Inviting Westerners fluent in the language of “anti-imperialism” to Tehran serves that purpose. Western passports confer credibility, Western accents disarm skepticism, and Western critics of the West are uniquely useful.
When Americans or Britons appear to independently validate Tehran’s version of reality, the regime gains something more valuable than praise; it gains confusion. Confusion delays sanctions, weakens accountability, and exhausts moral urgency. Most of all, it buys time.
There is a deeper hypocrisy at work. Many of these figures style themselves as champions of the oppressed. Yet when confronted with one of the most brutal mass killings in the Middle East in recent memory, they looked away.
This is the same hypocrisy that has been seen lately by far-left activists who flooded social media and college campuses in support of Gaza during Israel’s war against Hamas. Yet they were nowhere to be found when Iranians were being slaughtered in the streets of Tehran.
This is not anti-imperialism. It is selective human rights, applied only when the perpetrator fits a preferred ideological profile.
Students, women, laborers, dissidents, minorities, and even children as young as 2 were erased because acknowledging them would disrupt a narrative in which the Islamic Republic must always be framed as the underdog, never as the executioner.
To watch Western visitors stroll through Tehran praising “resilience” while graves were still fresh was not merely offensive. It was a second act of violence against the Iranian people, an attempt to erase truth, suffering, and memory.
Authoritarian regimes rely on fear to survive. But they endure through something quieter and more insidious: the laundering of atrocity into ambiguity.
This episode does not exist in isolation. It sits within a broader ecosystem of Western advocacy that has for years softened scrutiny of the Islamic Republic under the language of diplomacy, restraint, and de-escalation.
Few figures illustrate this controversy more clearly than Trita Parsi.
Parsi, a central advocate of Obama-era nuclear diplomacy with Iran, helped shape the framework that culminated in the Joint Comprehensive Plan of Action. Critics long warned that calls to “understand Iran’s security concerns” were being demanded of the West but never of Tehran toward its own citizens. Those critics were dismissed as alarmists. They were not.
What has changed is not the record. It is the public’s willingness to confront it.
The reckoning now facing figures like Parsi is not about disagreement. Democracies thrive on debate. It is about transparency and accountability. It is about whether Western policy discourse has been distorted by actors presented as neutral experts while advancing frameworks that reliably benefit one of the world’s most repressive regimes.

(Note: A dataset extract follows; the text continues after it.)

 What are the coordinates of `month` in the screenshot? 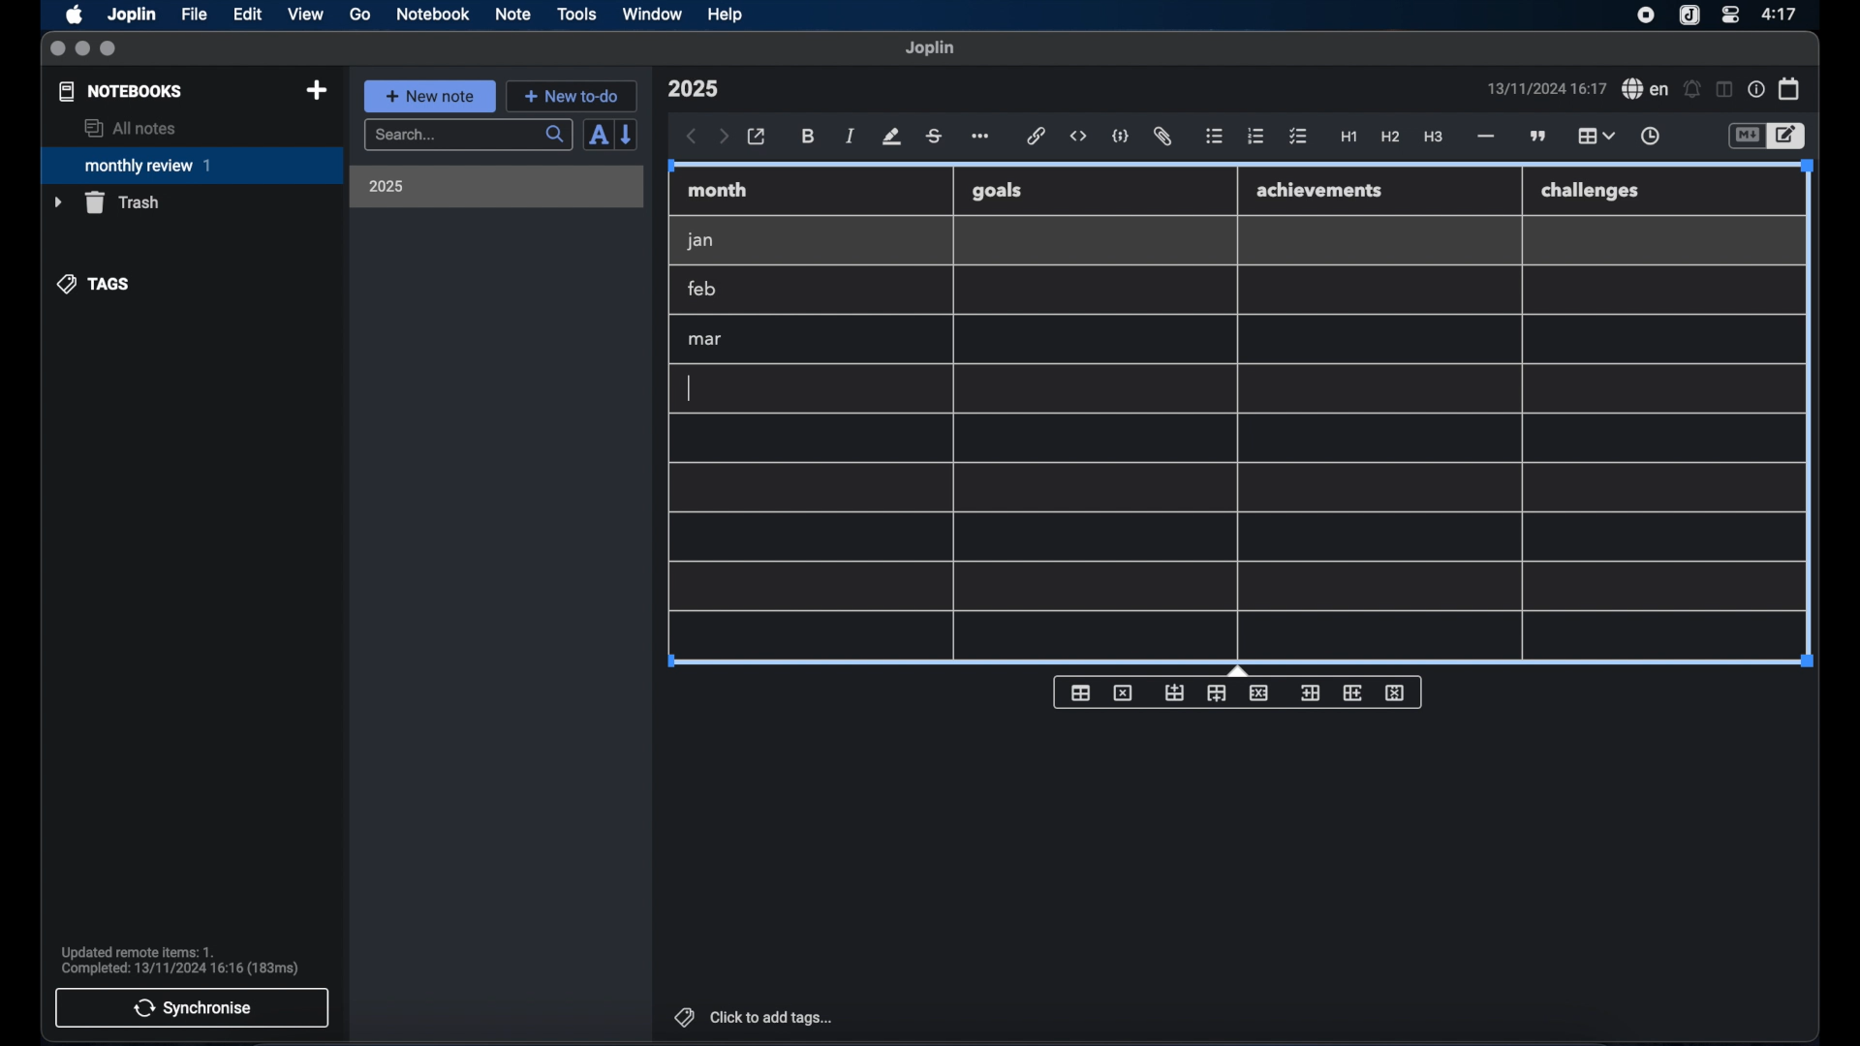 It's located at (718, 190).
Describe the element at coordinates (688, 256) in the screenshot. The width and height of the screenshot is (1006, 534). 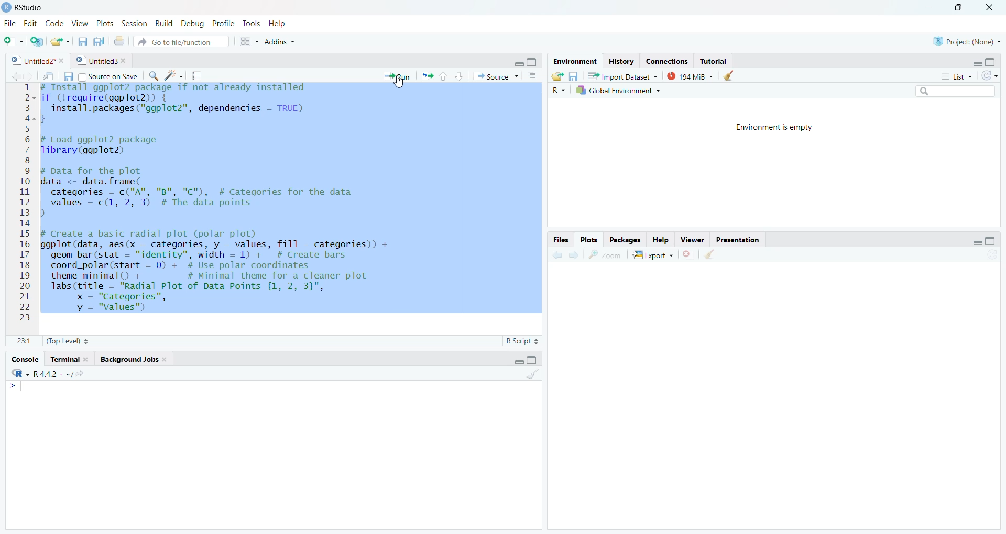
I see `close` at that location.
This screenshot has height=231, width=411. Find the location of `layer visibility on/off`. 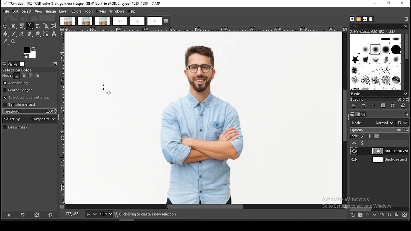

That scrutiny arrives too late for tens of thousands of Iranians who will never see justice. But it matters that it has arrived at all.
Because authoritarian violence is not laundered through slogans alone. It is laundered through institutions, commentary platforms, and intermediaries who transform repression into context and mass murder into complexity.
History is unforgiving to those who confuse access with insight and proximity with truth.
The Islamic Republic will not be judged by anniversary parades or the foreigners it temporarily flatters. It will be judged by its prisons, its execution chambers, and the names it tried to erase.
And those who helped obscure that record will not be remembered as brave contrarians, but as useful voices for power at its most lethal.
The question is not whether these Western visitors knew what they were doing.
The question is why propaganda continues to receive moral immunity simply because it is spoken in English and delivered with confidence.